Israeli security officials were quick to point the blame at Iran, which has carried out missions in the UAE before. In 2020, a German-Iranian was abducted from Dubai and in 2013, a British-Iranian is believed to have been murdered by Iranian agents in Dubai.
Kogan ran the kosher supermarket in Dubai, where hundreds of Jews and Israelis live, and hundreds of thousands more have flocked for tourism since 2020.
Speaking to The Telegraph, Oded Ailam, former head of counter-intelligence at Israel’s Mossad, said: "The case raises a wave of questions and speculation about what happened, with Iran immediately suspected of being behind the incident.
“The pattern of action attributed to the Iranians is well known: recruiting local or foreign criminals to carry out acts of sabotage, kidnapping or assassination.
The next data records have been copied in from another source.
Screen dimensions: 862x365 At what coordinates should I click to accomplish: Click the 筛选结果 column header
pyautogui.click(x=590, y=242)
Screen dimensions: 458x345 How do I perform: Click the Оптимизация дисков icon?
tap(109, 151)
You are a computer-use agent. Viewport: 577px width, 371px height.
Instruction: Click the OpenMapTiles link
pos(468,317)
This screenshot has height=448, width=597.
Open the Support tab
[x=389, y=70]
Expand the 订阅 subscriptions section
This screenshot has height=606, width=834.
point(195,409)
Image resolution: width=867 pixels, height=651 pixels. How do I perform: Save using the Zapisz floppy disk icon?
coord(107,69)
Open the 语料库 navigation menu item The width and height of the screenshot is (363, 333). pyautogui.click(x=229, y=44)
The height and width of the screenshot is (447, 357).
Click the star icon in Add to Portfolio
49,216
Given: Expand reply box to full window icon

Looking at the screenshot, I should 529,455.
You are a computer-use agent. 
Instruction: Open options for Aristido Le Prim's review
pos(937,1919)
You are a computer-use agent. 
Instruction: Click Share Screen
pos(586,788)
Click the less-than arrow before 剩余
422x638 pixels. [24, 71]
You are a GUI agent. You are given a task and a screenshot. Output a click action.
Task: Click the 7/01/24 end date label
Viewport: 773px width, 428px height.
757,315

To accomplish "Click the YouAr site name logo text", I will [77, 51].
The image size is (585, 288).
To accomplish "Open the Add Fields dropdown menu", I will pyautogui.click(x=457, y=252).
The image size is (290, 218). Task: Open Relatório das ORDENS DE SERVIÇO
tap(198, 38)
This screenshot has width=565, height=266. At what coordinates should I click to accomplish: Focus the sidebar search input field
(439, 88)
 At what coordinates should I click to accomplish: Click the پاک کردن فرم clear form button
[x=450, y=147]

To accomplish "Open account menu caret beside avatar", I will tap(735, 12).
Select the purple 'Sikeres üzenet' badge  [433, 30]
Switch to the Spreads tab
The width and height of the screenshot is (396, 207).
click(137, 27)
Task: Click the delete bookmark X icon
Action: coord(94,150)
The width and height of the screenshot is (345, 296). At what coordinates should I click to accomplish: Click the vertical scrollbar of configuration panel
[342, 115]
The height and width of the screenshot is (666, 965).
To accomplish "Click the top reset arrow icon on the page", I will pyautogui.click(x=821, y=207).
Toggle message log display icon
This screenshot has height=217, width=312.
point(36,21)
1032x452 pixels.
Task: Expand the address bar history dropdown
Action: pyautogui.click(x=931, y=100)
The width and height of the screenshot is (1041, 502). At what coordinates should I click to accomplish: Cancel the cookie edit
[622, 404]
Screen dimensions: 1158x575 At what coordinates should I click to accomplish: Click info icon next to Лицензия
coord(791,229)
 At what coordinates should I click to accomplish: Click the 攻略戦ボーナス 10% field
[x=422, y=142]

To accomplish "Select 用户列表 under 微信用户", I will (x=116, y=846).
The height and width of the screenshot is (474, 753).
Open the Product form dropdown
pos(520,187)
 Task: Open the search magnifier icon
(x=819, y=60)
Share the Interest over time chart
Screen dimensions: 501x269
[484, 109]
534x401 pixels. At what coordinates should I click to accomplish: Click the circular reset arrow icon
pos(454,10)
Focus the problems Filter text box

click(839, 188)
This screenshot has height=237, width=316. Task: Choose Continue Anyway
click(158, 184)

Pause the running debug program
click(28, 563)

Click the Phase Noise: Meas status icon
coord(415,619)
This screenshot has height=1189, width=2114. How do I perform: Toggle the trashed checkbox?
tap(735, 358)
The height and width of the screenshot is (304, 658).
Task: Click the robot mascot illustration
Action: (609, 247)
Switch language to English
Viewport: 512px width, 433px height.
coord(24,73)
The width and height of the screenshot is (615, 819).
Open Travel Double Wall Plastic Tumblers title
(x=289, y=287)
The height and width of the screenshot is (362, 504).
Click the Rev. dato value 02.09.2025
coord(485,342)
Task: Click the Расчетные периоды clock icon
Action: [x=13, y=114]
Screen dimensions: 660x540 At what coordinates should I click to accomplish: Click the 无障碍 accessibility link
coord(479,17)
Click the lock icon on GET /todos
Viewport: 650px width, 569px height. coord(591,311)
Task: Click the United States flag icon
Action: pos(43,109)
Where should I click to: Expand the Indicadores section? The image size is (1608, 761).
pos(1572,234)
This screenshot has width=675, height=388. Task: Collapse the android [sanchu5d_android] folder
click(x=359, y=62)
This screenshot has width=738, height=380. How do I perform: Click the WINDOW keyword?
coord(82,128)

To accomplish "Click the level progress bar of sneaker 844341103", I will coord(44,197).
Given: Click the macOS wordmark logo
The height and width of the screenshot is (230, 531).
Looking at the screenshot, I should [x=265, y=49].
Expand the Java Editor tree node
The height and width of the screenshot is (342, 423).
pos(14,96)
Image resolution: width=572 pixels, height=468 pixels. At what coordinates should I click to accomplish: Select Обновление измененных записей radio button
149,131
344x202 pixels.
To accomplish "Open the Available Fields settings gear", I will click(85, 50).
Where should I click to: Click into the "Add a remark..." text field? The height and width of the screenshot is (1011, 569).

This pattern has been observed in failed operations in Mumbai, Thailand, Turkey and even Israel, but Iranian determination, along with the principle of the "law of large numbers", meaning that eventually one day the attempts will succeed, continues to pose a real threat.”
Reuters reported that since 2020, court documents and public statements by government officials have shown at least 33 assassination or abduction attempts in the West in which local or Israeli authorities allege an Iran link.
There has been no formal mention of Iran from either Israel or the UAE in relation to the case, but earlier this year, the IRGC had plotted to attack key Jewish centers in Uzbekistan and Kazakhstan, using a Tajik national.
If the incident is proven to be Iran-backed, it will indeed risk ties between the two countries which are already at odds amid a battle over sovereignty over three disputed islands in the Persian Gulf.
Between 2016 and 2022, the two countries had no diplomatic ties, the UAE aligning with Saudi which cut links after the storming of the Saudi embassy in Tehran in 2016 following Riyadh's execution of a prominent Shia Muslim cleric.
Only last year did Saudi resume ties with its regional rival.
Mr Ailam told The Telegraph: “It is not surprising that at this stage the authorities in the UAE are refraining from public statements attacking Iran, and are devoting their efforts to clandestine activity.”
Kogan will be buried in Jerusalem, where he was born, on Tuesday.